--- Supplied data ---
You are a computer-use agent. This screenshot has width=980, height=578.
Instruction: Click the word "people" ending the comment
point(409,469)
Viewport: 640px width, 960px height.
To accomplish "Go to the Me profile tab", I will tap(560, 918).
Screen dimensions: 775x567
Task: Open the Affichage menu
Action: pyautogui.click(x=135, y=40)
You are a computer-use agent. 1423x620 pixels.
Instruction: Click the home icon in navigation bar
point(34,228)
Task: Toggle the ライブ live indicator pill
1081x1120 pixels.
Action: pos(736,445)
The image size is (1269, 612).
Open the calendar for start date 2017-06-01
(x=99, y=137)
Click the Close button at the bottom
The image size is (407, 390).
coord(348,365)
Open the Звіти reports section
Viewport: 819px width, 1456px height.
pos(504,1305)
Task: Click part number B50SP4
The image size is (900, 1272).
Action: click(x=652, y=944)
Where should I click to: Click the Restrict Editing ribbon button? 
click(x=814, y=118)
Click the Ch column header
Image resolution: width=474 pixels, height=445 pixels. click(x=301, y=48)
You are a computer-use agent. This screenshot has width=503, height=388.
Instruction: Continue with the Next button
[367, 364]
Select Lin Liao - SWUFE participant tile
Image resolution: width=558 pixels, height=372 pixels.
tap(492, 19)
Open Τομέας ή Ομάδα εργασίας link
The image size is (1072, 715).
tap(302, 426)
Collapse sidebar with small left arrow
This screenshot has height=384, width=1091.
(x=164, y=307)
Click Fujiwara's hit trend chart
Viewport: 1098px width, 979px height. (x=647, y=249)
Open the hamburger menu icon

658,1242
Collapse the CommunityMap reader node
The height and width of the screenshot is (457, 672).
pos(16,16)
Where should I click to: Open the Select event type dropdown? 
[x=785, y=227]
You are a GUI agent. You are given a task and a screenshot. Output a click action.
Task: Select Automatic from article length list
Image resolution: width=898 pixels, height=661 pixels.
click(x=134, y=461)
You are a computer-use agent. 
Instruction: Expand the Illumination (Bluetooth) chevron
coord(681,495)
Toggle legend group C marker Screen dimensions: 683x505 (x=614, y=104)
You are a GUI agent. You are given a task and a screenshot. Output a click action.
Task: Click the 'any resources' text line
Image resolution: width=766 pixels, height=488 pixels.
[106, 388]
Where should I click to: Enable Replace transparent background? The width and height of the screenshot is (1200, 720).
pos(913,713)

--- Assignment ---
Count the lines in the records above that contain the word "Toggle", and reply with that number alone.

--- Answer space ---
2